Senin, 23 Februari 2009

Rahim Cinta

ini kali yang tak terhitung ketika berbicara dan menulis harus terus menerus mengambil tema tentang cinta. mungkin memang cinta demikian uniknya hingga ia terus menerus hidup dan ada dalam ingat orang-orang sesuai dengan zaman yang mereka lalui. karena begitu unik ia kerap menimbulkan kebingungan yang meresah, menabrak-nabrak logika dan membuat pemiliknya terjerembab dalam arus yang pelik dan terjal.

ini bukan pula kali pertama aku mendengar gelisahnya, tatkala ia bercerita tentang cintanya yang berakhir tidak happy ending. dan seperti kali-kali sebelumnya, sebagai orang yang tak begitu memahami cinta ( cinta dalam pandanganku berbeda dengan bercinta) memandangnya sudah merupakan jawaban yang sakral, manik matanya yang hitam berkedip-kedip, sambil mendendang mengayun buah hati yang katanya lahir dari benih cinta. yang umurnya belum genap 60 hari tersebut.

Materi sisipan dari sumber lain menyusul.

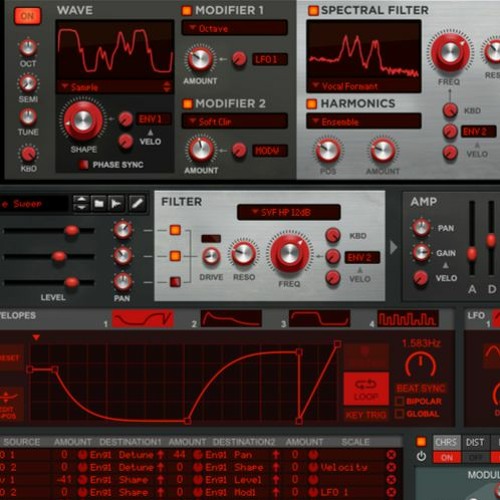
Task: Click the pencil edit patch icon
Action: [x=137, y=203]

cinta? mungkin benar ia dilahirkan dengan benih cinta dari rahim cinta yang agung. tapi benarkan si pemilik benih itu benar-benar mencintainya? itulah yang selalu membuatnya gelisah saban waktu, membuatnya tak bisa pejamkan mata hingga malam beranjak jula, dan itu pula yang membuatnya diam-diam sering menangis, kadang menangis pula dalam hati.


gelisah yang diam-diam merayap dalam hatiku, apakah semua orang mempunyai cinta seperti itu? cinta yang jahat dan picik hanya untuk mencari sumber nikmat? cinta yang diliputi kebohongan dan kelapukan akal budi. aku benar-benar gelisah sebab rasa benci mulai hadir dalam hatiku, rasa benci yang tak tahu harus ditujukan kepada siapa. rasa benci yang kadang membuatku begitu meletup-letup dan berteriak penuh kebencian. menuding-nuding si pemilik cinta yang tidak bertanggung jawab, kepada si pengecut yang meninggalkan istrinya tiga jam sebelum prosesi kelahiran buah cinta mereka.

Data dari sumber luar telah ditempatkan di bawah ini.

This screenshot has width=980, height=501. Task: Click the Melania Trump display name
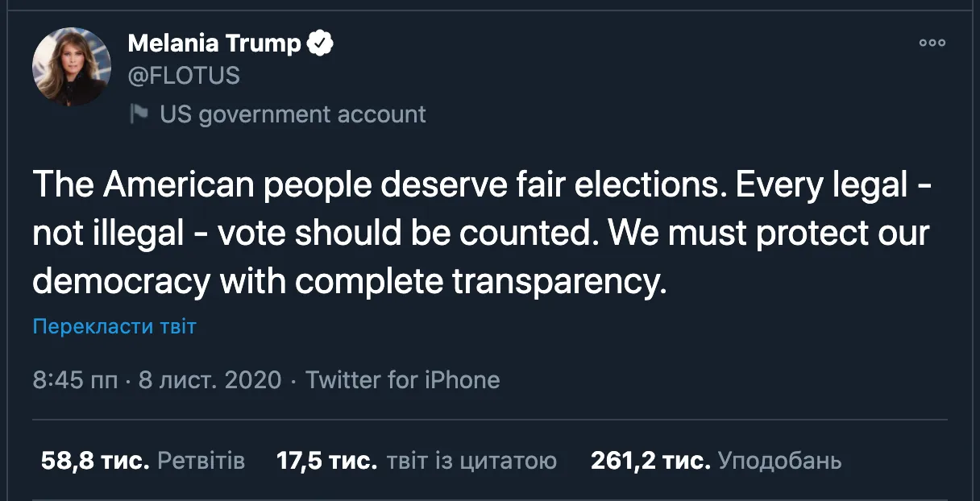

itukah cinta? yang katanya tulus tetapi definisinya adalah terus menerus ditinggalkan. begitukah cara cinta mengaplikasikan kesempurnaannya? ketika kesepian demi kesepian datang silih berganti seperti purnama yang tak jeda. ketika malam-malam berat dengan tangis bayi melengking harus dihadapi seorang diri, ketika sakit, rindu, .... apakah cinta benar-benar bisa memberikan jalan ke luar?

aku bingung, benar-benar bingung, sebab pagi hari ini saat aku menemuinya ia tertawa girang, ia mulai kembali menemukan cintanya, cinta yang dulu pernah hadir sebelum ia mencintai lelaki yang menabur benih dalam rahim cintanya yang agung. matanya yang kemarin berair berbinar terang mengerjap-ngerjap, sejak sedari semalam ia menyebut nama lelaki cintanya itu.

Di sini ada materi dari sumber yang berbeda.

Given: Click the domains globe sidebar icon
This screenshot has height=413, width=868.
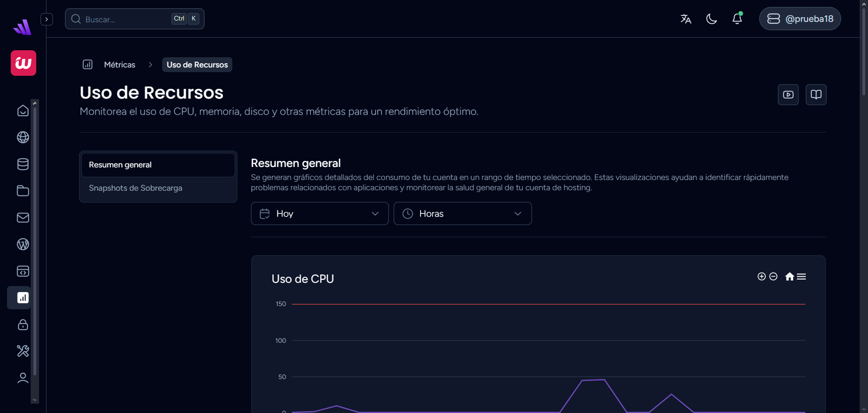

tapi cinta adalah cinta, keabstrakan yang penuh dengan keunikan dan ketidak mengertian. yang mampu melahirkan rindu yang begitu kuat, tetapi pada saat yang bersamaan juga melahirkan benci yang tak terkatakan.
Previous Post
Next Post

Coffee addicted and mother of words

1 komentar:

  1. Terlalu banyak kesengsaraan yang dialami manusia ketika ia terlalu mudah menyerahkan hati...
    Jagalah ia karena milik berharga manusia...

    BalasHapus

Terimakasih sudah berkunjung. Salam blogger :-)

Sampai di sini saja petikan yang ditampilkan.